Saint Michael's physicist receives $50,000 US Dept of Energy grant

Alain Brizard of Essex Junction
Saint Michael's physicist receives $50,000 US Dept of Energy grant to support his research in plasma dynamics
Alain Brizard, associate professor of physics at Saint Michael's College, has received a $50,000 research grant from the US Department of Energy, under the program Theoretical Research in Magnetic Fusion Energy Science, to support his research activities during his sabbatical leave from October 2008 to June 2009.
The title of his project, "Nonlinear finite-Larmor-radius effects in reduced fluid models," involves collaborations with physicists at Dartmouth College during the fall of 2008, as well with as the French laboratory CEA/Cadarache near Aix-en-Provence, where Brizard will spend part of his sabbatical leave from January to June 2009. Brizard's work focuses on the derivation of nonlinear fluid equations suitable for the analysis of complex plasma dynamics by powerful computer simulations which he will carry out on computers at Dartmouth College.
A member of the faculty of Saint Michael's since 2000, Professor Brizard was a physicist in the Lawrence Berkeley National Laboratory, and was with the physics department at the University of California, Berkeley, from 1994 until coming to Saint Michael's. He earned his doctorate in astrophysical sciences from Princeton University in 1990.
Dr. Brizard and his wife Dinah and their teen-aged son reside in Essex Junction.

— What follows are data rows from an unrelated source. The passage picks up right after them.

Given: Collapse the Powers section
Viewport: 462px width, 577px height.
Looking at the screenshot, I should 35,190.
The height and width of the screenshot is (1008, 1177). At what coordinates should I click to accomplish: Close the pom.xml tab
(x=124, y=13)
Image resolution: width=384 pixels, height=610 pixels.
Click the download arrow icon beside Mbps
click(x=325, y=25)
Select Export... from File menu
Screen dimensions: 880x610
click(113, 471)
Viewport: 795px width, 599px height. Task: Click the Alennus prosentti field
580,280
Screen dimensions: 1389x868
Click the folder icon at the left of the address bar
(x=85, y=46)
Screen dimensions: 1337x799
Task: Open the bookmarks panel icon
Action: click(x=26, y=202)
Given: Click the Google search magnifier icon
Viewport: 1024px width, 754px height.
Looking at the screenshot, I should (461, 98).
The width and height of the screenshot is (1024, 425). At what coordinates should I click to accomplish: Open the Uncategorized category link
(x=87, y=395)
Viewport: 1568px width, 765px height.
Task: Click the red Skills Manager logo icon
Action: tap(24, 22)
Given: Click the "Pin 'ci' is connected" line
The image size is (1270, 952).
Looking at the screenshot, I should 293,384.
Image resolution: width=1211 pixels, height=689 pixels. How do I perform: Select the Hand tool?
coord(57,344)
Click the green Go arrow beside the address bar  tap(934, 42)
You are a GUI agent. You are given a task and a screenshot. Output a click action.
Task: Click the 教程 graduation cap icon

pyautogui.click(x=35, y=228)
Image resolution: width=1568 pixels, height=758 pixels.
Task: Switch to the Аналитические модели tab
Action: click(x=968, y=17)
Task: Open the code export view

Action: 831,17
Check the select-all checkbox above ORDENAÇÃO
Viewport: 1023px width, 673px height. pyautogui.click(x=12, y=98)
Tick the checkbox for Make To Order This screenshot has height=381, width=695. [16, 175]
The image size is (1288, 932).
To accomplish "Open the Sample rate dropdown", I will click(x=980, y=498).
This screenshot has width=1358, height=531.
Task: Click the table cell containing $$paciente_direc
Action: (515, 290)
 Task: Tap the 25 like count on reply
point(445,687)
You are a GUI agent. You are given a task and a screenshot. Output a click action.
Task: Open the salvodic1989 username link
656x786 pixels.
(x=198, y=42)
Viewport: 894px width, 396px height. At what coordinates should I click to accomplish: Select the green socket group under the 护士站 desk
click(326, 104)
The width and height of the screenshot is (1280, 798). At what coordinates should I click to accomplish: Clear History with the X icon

Saint Michael's College, www.smcvt.edu, founded in 1904 by the Society of St. Edmund and headed by President John J. Neuhauser, is identified by the Princeton Review as one of the nation's Best 368 Colleges. A liberal arts, residential, Catholic college, Saint Michael's is located just outside of Burlington, Vermont, one of America's top college towns, and less than two hours from Montreal. As one of only 270 institutions nationwide with a prestigious Phi Beta Kappa chapter on campus, Saint Michael's has 2,000 full-time undergraduate students, some 500 graduate students and 200 international students. In recent years Saint Michael's students and professors have received Rhodes, Woodrow Wilson, Guggenheim, Fulbright, National Science Foundation and other grants, and Saint Michael's professors have been named Vermont Professor of the Year in four of the last eight years. The college is currently listed as one of the nation's Best Liberal Arts Colleges in the 2009 U.S. News & World Report rankings.